Asentadas las condiciones objetivas con un poco más de paciencia, Cataluña soberana imagina, en principio, un presidente de República exiliado a las puertas del parlamento europeo, y más tarde, no mucho, su regreso triunfante al modo de Tarradellas en 1977 tras un exilio de casi cuarenta años. Los separatistas calculan ­­­­­­—­­­­­­más bien desean— que España tendrá problemas constitucionales serios. Esperan una confrontación parecida en el País Vasco, en alguna zona mediterránea, tal vez raudos escarceos en Galicia y la alteración consecuente del estatu quo territorial. Solo ellos podrían encauzar la situación renunciando por pura praxis constitucional, y temporalmente, al empeño independentista. A cambio de extender su influencia oficial a los países denominados catalanes y a las redes económicas que confluyen en esta zona. Esto supondría además una representación ejecutiva permanente en el Estado. Y a la espera de que Bruselas invente una política regional europea que les permita respirar a su antojo el aire pirenaico y la brisa mediterránea.

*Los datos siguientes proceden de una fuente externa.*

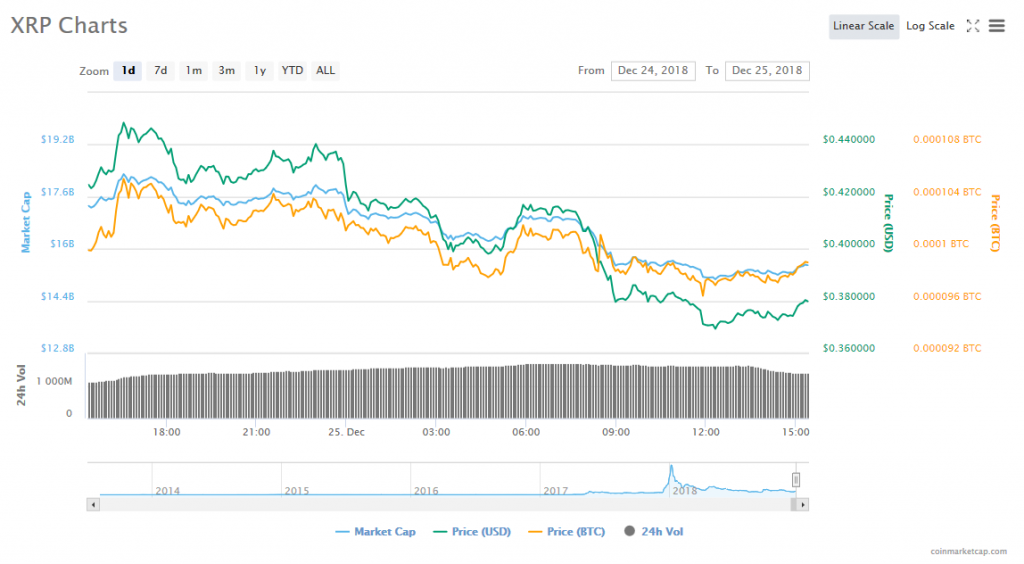This screenshot has height=564, width=1024.
Task: Click the fullscreen expand icon
Action: coord(972,26)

Frente a esta coyuntura, España necesita otra estrategia y nombres nuevos que la representen. No basta un programa de coexistencia interna, como decía ya Ortega y Gasset hace un siglo al contraponer la incorporación orgánica de energías e ideales de una nación a su desintegración invertebrada. Precisamos además “un sistema dinámico”, interactivo. Valores más sólidos. Nuestro método parece anquilosado. Las causas son diversas y complejas. El reto de Europa nos está vaciando a pesar del formalismo estructural aparente. O era el precio que nos exigían. Pura paradoja. Debiera ser al contrario: adquirir un impulso inédito y situarnos en Europa con la tradición innovadora que aún tenemos en las venas. En tal sentido, queramos o no, la Transición ha abortado.